Each line from the one that holds "The width and" to the end of the records is to be retyped exactly. Pictures are not part of the copy.

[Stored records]
....................

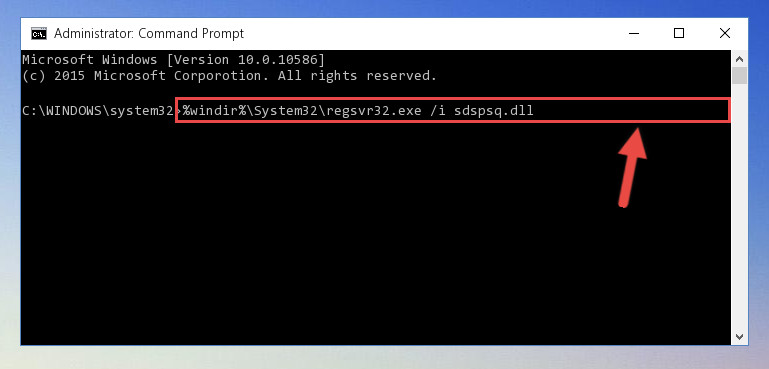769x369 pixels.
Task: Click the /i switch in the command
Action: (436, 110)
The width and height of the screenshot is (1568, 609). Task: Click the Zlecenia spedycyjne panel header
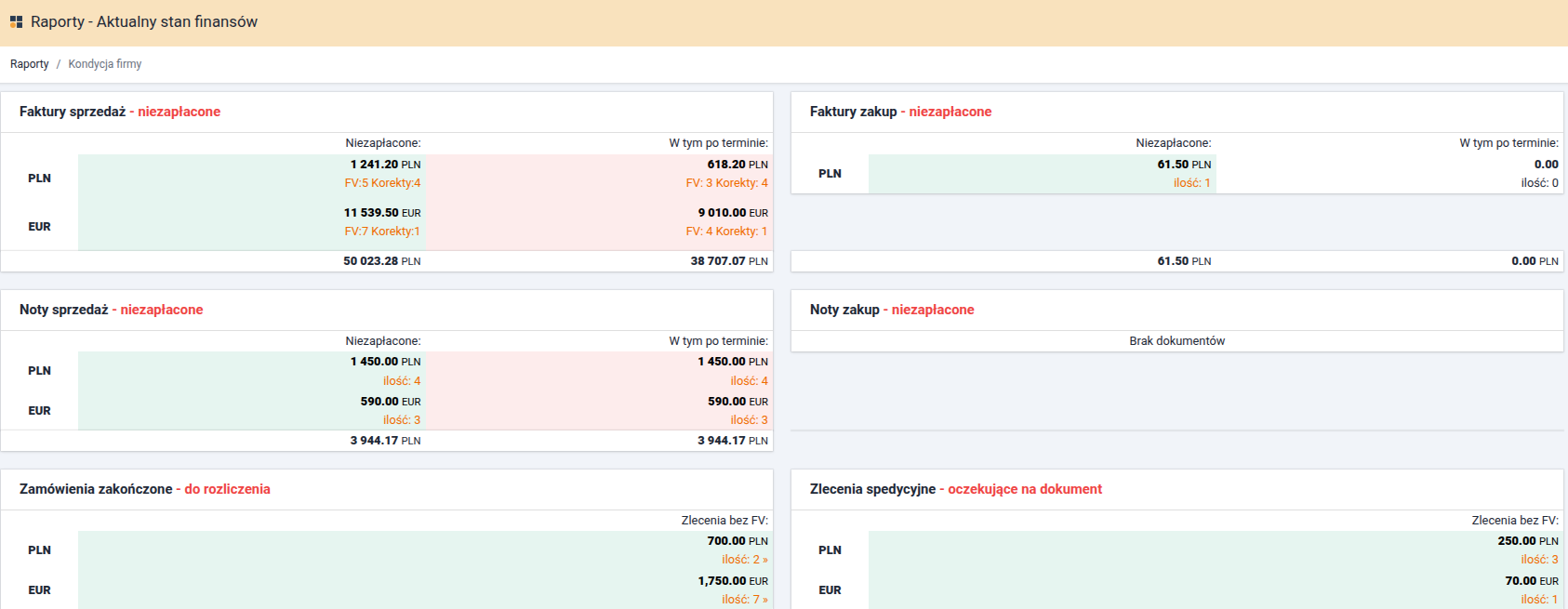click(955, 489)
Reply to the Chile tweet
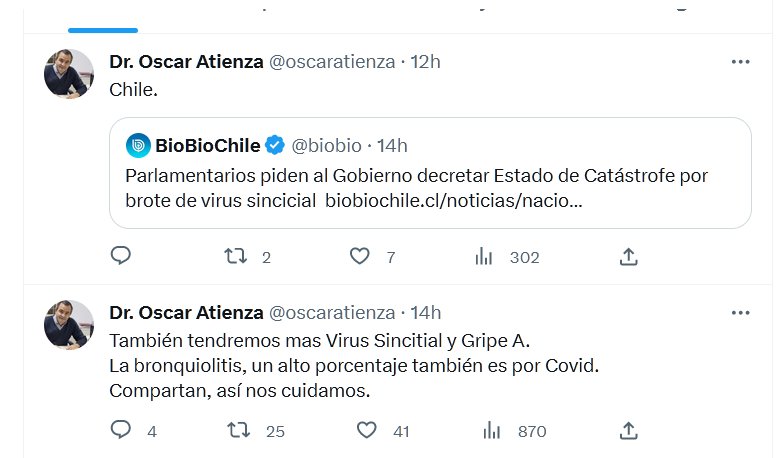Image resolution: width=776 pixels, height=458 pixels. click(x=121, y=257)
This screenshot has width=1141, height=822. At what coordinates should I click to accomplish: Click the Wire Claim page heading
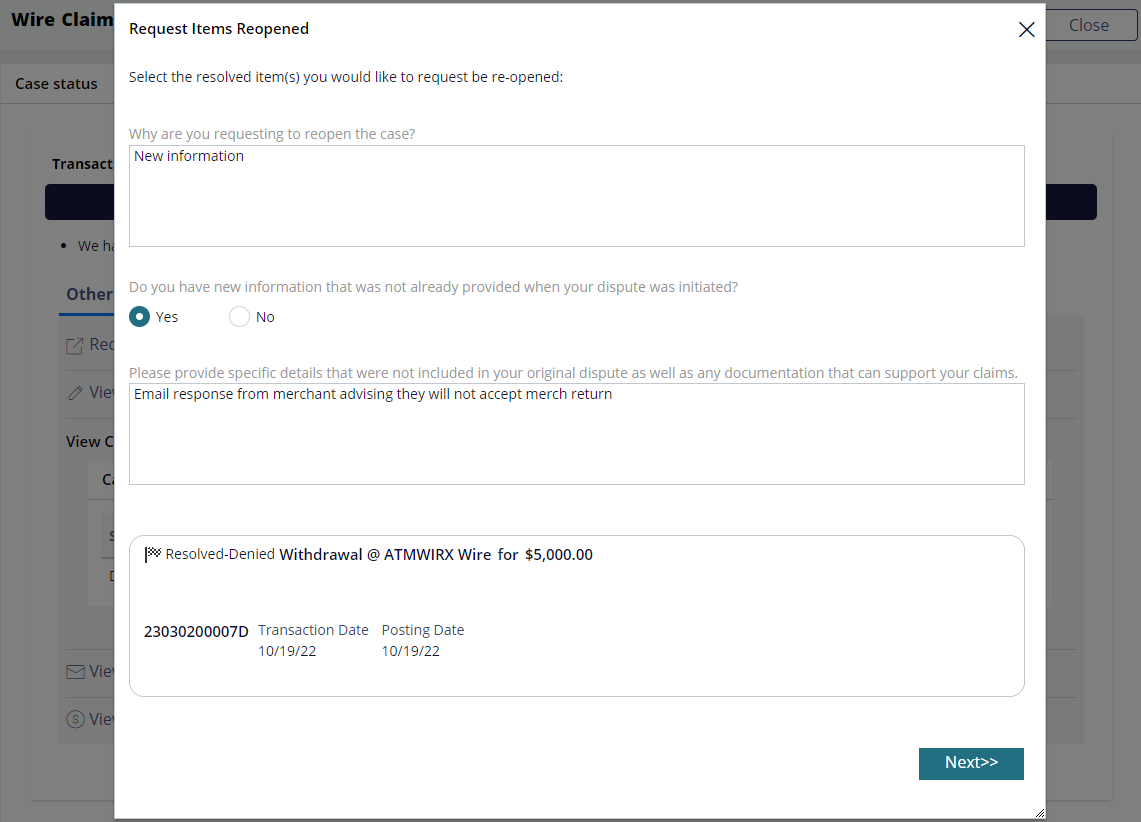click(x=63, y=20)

....................

▶ **Answer for the task**
The width and height of the screenshot is (1568, 609). Task: Click the Zlecenia spedycyjne panel header
click(955, 489)
Reply to the Chile tweet
Image resolution: width=776 pixels, height=458 pixels. click(x=121, y=257)
This screenshot has width=1141, height=822. At what coordinates should I click to accomplish: Click the Wire Claim page heading
click(x=63, y=20)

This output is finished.